Suspiró. Se avergonzaba un poco:
—Mira, se me ha ocurrido hacerte un regalo para que te lo lleves contigo, visto que te marchas y no quiero que te olvides de Roma ni tampoco de mí.
—¡Imposible!
—Vale, vale, todo el mundo dice lo mismo, y luego… por ahora he querido ayudarte con esta canción que tanto te ha gustado, pero que era difícil de entender. He hecho que me ayudaran a traducirla, aunque no ha resultado fácil.
Ella respondió únicamente con un suspiro y lo besó en la mejilla, él se lo tomó como una muestra de aliento, se incorporó, se aclaró la voz y empezó a cantar en un francés completamente suyo:
Rome ne pas me décevoir ce soir
Aide-moi afin qu’elle dise oui…
En el silencio que siguió a la incierta actuación (Massimo no entonaba demasiado bien, pero en ese clima de «o todo o nada» no se había preocupado demasiado, dado que con los ojos del amor una actuación desentonada y torcida tiene la misma fuerza que el Pavarotti de sus mejores años), Geneviève se acercó y le dio otro beso, como si ahora ya no supiera hacer otra cosa.

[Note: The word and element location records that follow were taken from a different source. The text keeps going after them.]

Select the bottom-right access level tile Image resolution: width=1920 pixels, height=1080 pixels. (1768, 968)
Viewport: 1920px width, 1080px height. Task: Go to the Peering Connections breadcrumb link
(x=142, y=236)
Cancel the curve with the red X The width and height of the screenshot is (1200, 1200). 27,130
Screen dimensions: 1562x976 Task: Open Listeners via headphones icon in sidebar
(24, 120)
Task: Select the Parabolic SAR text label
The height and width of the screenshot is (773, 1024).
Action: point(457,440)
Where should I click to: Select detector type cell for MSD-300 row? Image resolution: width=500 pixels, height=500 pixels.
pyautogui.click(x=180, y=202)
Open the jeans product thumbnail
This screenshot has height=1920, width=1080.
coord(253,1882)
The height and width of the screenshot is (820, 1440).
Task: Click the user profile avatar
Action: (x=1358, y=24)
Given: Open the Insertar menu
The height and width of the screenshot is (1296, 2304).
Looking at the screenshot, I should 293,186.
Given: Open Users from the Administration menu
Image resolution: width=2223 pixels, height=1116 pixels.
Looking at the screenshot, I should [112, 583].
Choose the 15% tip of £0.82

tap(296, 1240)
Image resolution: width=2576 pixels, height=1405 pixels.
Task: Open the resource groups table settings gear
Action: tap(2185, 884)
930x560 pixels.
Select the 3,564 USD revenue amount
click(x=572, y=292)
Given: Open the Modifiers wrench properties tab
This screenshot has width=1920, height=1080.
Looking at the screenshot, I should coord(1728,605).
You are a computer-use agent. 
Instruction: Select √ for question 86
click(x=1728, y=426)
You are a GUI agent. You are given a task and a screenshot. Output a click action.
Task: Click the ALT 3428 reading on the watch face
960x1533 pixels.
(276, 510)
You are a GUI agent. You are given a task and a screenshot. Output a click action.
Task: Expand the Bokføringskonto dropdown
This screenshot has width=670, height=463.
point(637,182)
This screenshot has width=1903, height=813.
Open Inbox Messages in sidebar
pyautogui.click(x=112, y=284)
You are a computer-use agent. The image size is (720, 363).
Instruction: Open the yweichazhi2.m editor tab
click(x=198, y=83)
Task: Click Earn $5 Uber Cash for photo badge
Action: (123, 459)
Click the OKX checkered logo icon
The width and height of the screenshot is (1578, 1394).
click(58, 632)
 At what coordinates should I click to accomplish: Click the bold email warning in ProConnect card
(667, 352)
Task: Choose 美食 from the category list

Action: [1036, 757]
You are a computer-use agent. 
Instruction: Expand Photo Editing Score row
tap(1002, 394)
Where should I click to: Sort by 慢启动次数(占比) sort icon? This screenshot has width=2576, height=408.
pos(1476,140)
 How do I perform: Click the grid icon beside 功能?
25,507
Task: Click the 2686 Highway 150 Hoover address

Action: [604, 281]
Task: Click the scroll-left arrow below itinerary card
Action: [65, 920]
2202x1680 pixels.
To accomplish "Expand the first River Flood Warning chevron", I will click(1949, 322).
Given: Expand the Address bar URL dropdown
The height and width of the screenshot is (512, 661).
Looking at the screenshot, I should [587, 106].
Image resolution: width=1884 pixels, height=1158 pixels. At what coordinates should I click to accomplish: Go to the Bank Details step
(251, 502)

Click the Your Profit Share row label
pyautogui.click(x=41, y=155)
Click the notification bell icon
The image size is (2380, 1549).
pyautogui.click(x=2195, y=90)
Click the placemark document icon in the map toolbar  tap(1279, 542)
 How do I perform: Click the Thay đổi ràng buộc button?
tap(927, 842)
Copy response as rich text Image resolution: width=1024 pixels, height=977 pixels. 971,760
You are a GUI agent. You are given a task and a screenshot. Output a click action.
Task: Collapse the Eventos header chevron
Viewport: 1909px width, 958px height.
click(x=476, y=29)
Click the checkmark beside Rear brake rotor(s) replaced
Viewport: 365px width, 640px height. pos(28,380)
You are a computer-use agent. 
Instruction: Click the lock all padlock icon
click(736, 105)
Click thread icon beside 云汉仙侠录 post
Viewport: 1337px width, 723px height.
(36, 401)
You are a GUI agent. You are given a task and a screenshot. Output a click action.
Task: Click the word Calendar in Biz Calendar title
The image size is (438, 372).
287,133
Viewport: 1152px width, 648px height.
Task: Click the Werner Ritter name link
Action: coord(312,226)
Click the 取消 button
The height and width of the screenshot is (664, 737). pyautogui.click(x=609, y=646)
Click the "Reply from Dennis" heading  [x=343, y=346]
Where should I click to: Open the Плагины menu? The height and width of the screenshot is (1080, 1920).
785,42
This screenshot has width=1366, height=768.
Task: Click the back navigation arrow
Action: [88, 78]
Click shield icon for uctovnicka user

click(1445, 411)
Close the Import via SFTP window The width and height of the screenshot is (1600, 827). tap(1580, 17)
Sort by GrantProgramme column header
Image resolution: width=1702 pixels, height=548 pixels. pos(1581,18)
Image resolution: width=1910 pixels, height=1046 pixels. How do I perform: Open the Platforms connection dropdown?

—¿Te ha gustado? —le preguntó.
—¡Con ganas! —respondió ella.
—Claro, ¡de ti siempre tengo ganas!
Luego él se dejó caer sobre ella y fue como volver a ver la misma escena de antes, igual pero diferente, todavía mejor, evidentemente, porque si uno está enamorado la vez más bonita es siempre la última, amenazada en su primacía tan solo por la próxima.
Aquella noche que nunca era suficiente se marchó volando en un instante y la vida real los sorprendió al amanecer un poco aturdidos, llevándolos reluctantes de regreso, a una hasta su cama, al otro detrás de la barra del bar Tiberi, respectivamente.